### The problem
The records below must be transcribed precisely and in full.

++++++

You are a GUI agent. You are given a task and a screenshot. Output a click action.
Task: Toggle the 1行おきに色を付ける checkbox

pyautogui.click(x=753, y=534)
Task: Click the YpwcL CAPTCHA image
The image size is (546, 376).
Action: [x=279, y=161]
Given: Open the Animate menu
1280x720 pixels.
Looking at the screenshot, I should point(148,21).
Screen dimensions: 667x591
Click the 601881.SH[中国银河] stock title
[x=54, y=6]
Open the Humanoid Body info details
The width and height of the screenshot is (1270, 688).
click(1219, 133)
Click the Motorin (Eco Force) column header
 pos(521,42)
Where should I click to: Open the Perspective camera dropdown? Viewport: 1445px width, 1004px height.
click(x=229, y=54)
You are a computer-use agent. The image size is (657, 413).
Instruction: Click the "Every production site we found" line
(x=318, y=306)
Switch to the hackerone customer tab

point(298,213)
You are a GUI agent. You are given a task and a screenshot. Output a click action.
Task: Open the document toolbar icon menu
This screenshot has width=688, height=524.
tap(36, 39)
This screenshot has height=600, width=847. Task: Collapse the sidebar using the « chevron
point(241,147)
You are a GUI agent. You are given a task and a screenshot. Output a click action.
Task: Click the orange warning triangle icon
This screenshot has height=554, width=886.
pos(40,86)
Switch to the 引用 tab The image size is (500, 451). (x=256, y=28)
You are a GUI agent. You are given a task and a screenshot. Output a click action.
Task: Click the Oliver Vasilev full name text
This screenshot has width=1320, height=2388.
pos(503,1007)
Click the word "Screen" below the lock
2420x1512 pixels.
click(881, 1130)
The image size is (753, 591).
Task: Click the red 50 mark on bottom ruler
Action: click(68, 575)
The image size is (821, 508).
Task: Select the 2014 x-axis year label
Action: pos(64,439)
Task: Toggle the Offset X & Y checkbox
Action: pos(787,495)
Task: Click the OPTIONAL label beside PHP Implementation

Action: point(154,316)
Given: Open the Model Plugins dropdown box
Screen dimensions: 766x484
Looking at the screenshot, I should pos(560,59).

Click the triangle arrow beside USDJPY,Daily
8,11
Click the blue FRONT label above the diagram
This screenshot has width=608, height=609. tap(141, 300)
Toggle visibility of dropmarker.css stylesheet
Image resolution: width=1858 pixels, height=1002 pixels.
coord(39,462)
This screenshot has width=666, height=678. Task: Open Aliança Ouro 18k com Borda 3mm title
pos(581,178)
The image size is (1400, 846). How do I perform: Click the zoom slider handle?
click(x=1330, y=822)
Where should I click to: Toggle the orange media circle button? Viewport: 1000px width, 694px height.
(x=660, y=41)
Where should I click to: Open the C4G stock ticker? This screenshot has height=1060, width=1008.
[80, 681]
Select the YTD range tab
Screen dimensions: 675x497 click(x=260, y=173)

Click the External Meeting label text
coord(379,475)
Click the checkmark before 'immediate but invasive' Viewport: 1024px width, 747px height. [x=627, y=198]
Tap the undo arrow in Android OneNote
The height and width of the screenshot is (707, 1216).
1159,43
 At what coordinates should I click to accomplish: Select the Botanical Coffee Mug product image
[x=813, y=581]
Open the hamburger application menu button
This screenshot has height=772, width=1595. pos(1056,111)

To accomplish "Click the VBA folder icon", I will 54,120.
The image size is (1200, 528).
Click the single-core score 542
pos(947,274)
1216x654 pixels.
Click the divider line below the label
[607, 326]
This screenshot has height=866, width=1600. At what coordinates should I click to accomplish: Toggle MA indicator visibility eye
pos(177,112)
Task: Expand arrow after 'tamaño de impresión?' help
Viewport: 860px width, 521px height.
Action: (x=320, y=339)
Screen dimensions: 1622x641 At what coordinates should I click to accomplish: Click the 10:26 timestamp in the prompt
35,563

++++++

### Response box
You are a GUI agent. You are given a task and a screenshot. Output a click action.
Task: Toggle the 1行おきに色を付ける checkbox

pyautogui.click(x=753, y=534)
Task: Click the YpwcL CAPTCHA image
The image size is (546, 376).
Action: [x=279, y=161]
Given: Open the Animate menu
1280x720 pixels.
Looking at the screenshot, I should point(148,21).
Screen dimensions: 667x591
Click the 601881.SH[中国银河] stock title
[x=54, y=6]
Open the Humanoid Body info details
The width and height of the screenshot is (1270, 688).
click(1219, 133)
Click the Motorin (Eco Force) column header
 pos(521,42)
Where should I click to: Open the Perspective camera dropdown? Viewport: 1445px width, 1004px height.
click(x=229, y=54)
You are a computer-use agent. The image size is (657, 413).
Instruction: Click the "Every production site we found" line
(x=318, y=306)
Switch to the hackerone customer tab

point(298,213)
You are a GUI agent. You are given a task and a screenshot. Output a click action.
Task: Open the document toolbar icon menu
This screenshot has width=688, height=524.
tap(36, 39)
This screenshot has height=600, width=847. Task: Collapse the sidebar using the « chevron
point(241,147)
You are a GUI agent. You are given a task and a screenshot. Output a click action.
Task: Click the orange warning triangle icon
This screenshot has height=554, width=886.
pos(40,86)
Switch to the 引用 tab The image size is (500, 451). (x=256, y=28)
You are a GUI agent. You are given a task and a screenshot. Output a click action.
Task: Click the Oliver Vasilev full name text
This screenshot has width=1320, height=2388.
pos(503,1007)
Click the word "Screen" below the lock
2420x1512 pixels.
click(881, 1130)
The image size is (753, 591).
Task: Click the red 50 mark on bottom ruler
Action: click(68, 575)
The image size is (821, 508).
Task: Select the 2014 x-axis year label
Action: pos(64,439)
Task: Toggle the Offset X & Y checkbox
Action: pos(787,495)
Task: Click the OPTIONAL label beside PHP Implementation

Action: point(154,316)
Given: Open the Model Plugins dropdown box
Screen dimensions: 766x484
Looking at the screenshot, I should pos(560,59).

Click the triangle arrow beside USDJPY,Daily
8,11
Click the blue FRONT label above the diagram
This screenshot has width=608, height=609. tap(141, 300)
Toggle visibility of dropmarker.css stylesheet
Image resolution: width=1858 pixels, height=1002 pixels.
coord(39,462)
This screenshot has width=666, height=678. Task: Open Aliança Ouro 18k com Borda 3mm title
pos(581,178)
The image size is (1400, 846). How do I perform: Click the zoom slider handle?
click(x=1330, y=822)
Where should I click to: Toggle the orange media circle button? Viewport: 1000px width, 694px height.
(x=660, y=41)
Where should I click to: Open the C4G stock ticker? This screenshot has height=1060, width=1008.
[80, 681]
Select the YTD range tab
Screen dimensions: 675x497 click(x=260, y=173)

Click the External Meeting label text
coord(379,475)
Click the checkmark before 'immediate but invasive' Viewport: 1024px width, 747px height. [x=627, y=198]
Tap the undo arrow in Android OneNote
The height and width of the screenshot is (707, 1216).
1159,43
 At what coordinates should I click to accomplish: Select the Botanical Coffee Mug product image
[x=813, y=581]
Open the hamburger application menu button
This screenshot has height=772, width=1595. pos(1056,111)

To accomplish "Click the VBA folder icon", I will 54,120.
The image size is (1200, 528).
Click the single-core score 542
pos(947,274)
1216x654 pixels.
Click the divider line below the label
[607, 326]
This screenshot has height=866, width=1600. At what coordinates should I click to accomplish: Toggle MA indicator visibility eye
pos(177,112)
Task: Expand arrow after 'tamaño de impresión?' help
Viewport: 860px width, 521px height.
Action: (x=320, y=339)
Screen dimensions: 1622x641 At what coordinates should I click to accomplish: Click the 10:26 timestamp in the prompt
35,563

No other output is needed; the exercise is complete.